**Instruction:** Pick out each line in the records below that contains the word "description" and copy those lines.
┌────────
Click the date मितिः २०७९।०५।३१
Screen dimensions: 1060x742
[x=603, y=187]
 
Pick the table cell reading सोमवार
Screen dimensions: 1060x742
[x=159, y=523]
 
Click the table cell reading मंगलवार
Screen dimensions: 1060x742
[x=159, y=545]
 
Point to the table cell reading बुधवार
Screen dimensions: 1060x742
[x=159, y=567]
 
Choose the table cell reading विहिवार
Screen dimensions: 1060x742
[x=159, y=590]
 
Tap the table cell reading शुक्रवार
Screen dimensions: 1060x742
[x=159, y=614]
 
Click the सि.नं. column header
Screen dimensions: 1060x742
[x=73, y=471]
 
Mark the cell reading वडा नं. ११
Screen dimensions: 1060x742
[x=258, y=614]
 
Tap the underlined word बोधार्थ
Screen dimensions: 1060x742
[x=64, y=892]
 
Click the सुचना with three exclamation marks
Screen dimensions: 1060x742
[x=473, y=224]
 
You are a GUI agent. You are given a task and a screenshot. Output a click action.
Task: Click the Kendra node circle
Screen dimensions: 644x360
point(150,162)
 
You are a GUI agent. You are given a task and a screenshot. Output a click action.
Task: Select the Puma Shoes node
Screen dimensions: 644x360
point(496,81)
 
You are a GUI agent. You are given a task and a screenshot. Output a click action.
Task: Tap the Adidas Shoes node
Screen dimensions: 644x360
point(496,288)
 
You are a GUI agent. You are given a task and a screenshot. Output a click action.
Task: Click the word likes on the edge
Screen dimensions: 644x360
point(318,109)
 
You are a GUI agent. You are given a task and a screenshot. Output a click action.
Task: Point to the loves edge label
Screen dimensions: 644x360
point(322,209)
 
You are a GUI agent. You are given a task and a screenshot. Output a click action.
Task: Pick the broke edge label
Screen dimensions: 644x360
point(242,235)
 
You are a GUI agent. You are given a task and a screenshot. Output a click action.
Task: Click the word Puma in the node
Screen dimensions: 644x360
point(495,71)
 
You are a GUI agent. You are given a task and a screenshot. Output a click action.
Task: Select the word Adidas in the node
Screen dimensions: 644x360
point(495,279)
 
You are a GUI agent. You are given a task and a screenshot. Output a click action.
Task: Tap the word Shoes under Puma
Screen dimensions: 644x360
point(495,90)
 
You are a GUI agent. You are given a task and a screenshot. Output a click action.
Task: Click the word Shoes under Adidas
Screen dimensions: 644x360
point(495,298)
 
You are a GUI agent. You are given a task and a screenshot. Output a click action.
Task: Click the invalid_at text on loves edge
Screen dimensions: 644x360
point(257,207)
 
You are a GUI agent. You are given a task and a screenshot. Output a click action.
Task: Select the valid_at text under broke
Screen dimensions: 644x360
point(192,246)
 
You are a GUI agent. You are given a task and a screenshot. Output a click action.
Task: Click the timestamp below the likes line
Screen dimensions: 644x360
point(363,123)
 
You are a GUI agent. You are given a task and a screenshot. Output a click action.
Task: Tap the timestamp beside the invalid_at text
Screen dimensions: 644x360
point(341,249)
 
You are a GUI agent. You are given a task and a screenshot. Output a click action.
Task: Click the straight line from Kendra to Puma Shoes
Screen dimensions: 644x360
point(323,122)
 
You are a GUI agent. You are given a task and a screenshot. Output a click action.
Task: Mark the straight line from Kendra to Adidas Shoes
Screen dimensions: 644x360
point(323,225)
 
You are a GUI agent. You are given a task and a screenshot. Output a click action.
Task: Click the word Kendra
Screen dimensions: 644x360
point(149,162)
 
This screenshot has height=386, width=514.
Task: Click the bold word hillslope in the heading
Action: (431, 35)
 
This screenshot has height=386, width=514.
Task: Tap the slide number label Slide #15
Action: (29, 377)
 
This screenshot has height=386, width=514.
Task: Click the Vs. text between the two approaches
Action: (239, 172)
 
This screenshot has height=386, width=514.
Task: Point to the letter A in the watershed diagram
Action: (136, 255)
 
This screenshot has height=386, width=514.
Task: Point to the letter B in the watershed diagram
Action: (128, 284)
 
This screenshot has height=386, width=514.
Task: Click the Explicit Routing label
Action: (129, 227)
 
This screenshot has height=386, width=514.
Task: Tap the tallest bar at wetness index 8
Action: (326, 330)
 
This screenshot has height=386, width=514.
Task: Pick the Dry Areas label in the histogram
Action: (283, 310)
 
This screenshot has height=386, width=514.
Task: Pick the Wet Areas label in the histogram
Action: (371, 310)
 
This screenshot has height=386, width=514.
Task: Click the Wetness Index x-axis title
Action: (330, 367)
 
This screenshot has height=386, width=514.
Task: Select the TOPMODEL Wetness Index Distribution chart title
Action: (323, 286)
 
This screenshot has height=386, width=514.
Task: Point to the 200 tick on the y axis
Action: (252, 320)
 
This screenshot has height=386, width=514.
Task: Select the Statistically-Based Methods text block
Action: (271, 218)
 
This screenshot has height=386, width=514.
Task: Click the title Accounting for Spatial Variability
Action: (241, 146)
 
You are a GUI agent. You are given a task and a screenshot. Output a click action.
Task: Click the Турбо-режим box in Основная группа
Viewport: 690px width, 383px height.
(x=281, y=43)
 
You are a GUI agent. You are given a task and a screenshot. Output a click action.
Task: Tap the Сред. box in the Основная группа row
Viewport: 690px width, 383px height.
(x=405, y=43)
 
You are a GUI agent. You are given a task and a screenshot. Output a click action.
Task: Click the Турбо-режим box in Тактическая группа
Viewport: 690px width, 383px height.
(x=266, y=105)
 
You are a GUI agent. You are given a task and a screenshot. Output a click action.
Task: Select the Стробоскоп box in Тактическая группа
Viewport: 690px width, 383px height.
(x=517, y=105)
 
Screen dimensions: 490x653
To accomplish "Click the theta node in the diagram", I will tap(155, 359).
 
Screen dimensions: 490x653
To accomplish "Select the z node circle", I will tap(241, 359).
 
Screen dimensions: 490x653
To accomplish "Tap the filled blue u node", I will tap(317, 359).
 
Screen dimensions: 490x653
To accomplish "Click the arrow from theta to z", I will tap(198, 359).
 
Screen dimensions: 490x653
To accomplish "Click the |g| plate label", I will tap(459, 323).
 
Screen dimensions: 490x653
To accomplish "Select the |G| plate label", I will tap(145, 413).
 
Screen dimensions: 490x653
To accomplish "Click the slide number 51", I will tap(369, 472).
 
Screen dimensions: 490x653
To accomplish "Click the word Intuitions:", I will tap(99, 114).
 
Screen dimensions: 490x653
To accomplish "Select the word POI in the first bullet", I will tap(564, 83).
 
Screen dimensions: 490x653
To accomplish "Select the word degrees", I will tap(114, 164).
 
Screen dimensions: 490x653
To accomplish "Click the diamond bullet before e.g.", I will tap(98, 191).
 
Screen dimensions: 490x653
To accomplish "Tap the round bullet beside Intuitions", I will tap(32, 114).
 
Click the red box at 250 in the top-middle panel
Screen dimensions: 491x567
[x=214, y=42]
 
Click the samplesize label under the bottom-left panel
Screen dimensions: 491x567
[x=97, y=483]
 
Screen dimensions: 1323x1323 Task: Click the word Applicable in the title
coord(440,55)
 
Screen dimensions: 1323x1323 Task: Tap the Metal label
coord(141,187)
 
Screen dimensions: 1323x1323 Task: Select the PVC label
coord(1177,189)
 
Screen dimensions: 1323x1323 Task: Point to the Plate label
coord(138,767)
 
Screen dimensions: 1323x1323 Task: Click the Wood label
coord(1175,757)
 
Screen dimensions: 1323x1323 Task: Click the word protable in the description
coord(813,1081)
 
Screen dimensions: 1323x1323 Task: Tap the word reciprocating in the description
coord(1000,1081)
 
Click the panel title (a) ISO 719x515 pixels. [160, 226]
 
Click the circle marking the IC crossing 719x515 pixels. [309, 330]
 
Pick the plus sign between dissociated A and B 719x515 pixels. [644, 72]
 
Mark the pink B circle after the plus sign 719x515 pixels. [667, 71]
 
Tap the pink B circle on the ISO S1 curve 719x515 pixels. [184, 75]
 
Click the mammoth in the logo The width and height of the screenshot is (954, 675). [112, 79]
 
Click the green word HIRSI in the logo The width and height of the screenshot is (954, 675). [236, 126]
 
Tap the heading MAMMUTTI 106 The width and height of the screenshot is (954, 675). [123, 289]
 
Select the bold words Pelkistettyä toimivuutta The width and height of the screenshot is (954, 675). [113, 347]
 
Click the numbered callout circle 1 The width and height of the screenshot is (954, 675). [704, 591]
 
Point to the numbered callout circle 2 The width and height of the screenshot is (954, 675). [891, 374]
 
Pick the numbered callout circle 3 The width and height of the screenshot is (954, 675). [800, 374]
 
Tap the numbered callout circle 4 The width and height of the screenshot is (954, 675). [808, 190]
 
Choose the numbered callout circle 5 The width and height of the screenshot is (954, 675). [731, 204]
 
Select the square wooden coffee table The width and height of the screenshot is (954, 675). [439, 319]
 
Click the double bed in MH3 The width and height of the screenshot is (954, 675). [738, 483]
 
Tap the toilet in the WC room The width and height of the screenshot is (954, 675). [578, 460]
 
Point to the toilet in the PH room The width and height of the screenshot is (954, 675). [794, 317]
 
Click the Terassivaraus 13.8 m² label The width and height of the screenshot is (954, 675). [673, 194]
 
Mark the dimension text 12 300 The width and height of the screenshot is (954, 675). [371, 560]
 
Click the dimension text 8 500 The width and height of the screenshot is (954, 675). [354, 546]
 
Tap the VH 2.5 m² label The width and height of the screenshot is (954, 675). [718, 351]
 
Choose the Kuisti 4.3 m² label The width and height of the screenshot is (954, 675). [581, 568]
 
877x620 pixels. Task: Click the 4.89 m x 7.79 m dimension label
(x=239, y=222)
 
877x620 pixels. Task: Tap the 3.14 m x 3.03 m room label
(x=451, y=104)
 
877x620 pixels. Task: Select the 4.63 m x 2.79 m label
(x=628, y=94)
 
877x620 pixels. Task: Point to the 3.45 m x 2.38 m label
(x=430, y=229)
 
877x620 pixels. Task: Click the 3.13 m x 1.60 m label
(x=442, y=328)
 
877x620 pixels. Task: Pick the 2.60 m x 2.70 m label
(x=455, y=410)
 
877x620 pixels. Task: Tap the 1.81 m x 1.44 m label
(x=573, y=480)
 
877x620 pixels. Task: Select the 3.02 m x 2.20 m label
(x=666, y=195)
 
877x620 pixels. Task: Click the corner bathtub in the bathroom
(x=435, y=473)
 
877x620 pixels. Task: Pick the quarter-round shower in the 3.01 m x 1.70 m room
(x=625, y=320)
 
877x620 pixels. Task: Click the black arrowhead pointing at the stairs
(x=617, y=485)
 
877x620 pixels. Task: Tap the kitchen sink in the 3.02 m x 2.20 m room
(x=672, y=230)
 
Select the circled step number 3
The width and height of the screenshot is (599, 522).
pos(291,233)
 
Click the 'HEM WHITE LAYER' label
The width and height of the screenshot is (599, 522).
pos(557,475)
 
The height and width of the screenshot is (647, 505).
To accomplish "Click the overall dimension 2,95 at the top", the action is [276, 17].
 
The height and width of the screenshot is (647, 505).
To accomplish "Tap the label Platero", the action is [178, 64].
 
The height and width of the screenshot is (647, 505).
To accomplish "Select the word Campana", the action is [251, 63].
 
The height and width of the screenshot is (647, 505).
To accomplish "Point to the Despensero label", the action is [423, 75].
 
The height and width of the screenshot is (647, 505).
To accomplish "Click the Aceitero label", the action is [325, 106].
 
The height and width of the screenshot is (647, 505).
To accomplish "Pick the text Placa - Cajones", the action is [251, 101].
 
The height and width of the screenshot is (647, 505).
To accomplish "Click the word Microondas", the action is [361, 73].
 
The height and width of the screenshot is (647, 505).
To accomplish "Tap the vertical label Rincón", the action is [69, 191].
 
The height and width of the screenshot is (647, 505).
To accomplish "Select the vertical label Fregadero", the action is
└────────
**Task response:**
Screen dimensions: 1323x1323 Task: Click the word protable in the description
Screen dimensions: 1323x1323 Task: Tap the word reciprocating in the description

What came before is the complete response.